Article 27 asbl, un réseau créatif

Laurence ADAM

 

UGS : 2007001 Catégorie : Étiquette :

Description

« Toute culture inscrite dans un processus historique est à la fois clôture et couture, conservatoire et métissage : elle tend à exclure plus ou moins et rassemble plus ou moins en concomitance. Toute la question est de savoir où chaque culture place le curseur de l’ouverture à l’Autre et du repli sur Soi. »

Article 27 pourrait-il être le curseur de la démocratisation de la culture en Wallonie, à Bruxelles, en matière de diffusion culturelle ? En est-il l’embryon ou l’accomplissement ? De quelles manières s’impliquent Article 27, les utilisateurs, les intervenants sociaux et culturels et leurs institutions ? Les moyens mis en œuvre sont-ils suffisants pour agir pleinement ? Le chemin de la démocratie culturelle passe-t-il par la démocratisation culturelle ou s’agit-il d’un détour superflu ?

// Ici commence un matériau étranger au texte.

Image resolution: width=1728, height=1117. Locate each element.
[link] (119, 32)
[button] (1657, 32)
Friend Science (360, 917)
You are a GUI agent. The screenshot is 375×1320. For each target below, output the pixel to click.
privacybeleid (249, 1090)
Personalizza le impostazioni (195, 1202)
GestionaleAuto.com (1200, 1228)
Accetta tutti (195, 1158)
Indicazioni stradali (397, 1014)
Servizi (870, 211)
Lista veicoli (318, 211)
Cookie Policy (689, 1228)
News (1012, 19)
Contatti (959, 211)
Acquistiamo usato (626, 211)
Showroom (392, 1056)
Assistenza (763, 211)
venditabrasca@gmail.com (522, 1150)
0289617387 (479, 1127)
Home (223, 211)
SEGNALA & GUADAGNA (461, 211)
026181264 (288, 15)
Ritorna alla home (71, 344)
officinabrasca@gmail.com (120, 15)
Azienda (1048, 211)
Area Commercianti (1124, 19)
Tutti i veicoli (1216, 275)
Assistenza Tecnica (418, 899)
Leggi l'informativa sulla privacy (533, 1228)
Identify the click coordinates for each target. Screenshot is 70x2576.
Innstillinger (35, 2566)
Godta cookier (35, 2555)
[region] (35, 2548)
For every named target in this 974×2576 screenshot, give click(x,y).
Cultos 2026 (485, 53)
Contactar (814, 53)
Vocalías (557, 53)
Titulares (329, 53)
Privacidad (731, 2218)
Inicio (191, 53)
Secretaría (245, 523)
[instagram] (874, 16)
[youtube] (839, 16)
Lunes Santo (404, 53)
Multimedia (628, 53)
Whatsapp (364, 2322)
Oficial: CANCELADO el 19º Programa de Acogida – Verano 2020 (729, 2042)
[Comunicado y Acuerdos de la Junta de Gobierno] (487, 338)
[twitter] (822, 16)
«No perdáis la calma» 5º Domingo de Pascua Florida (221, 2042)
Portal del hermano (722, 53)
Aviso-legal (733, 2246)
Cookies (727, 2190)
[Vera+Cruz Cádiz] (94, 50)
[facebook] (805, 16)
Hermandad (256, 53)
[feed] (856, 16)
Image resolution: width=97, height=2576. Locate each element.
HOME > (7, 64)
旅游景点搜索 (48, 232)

Le ressort initial de la création de l’asbl Article 27 est un simple constat, à savoir qu’une partie de la population est éloignée par des freins économiques, psychologiques, sociologiques, de l’espace culturel. Or, le droit de mener une vie conforme à la dignité humaine intègre aussi la notion de culture, qu’il s’agisse de l’article 23 de notre Constitution ou de l’article 27 de la Déclaration universelle des droits de l’Homme qui précise que « Toute personne a le droit de prendre part librement à la vie culturelle de la communauté, de jouir des arts et de participer au progrès scientifique et aux bienfaits qui en résultent. » L’asbl Article 27 est portée par cette référence ambitieuse tout en butant régulièrement sur ses limites.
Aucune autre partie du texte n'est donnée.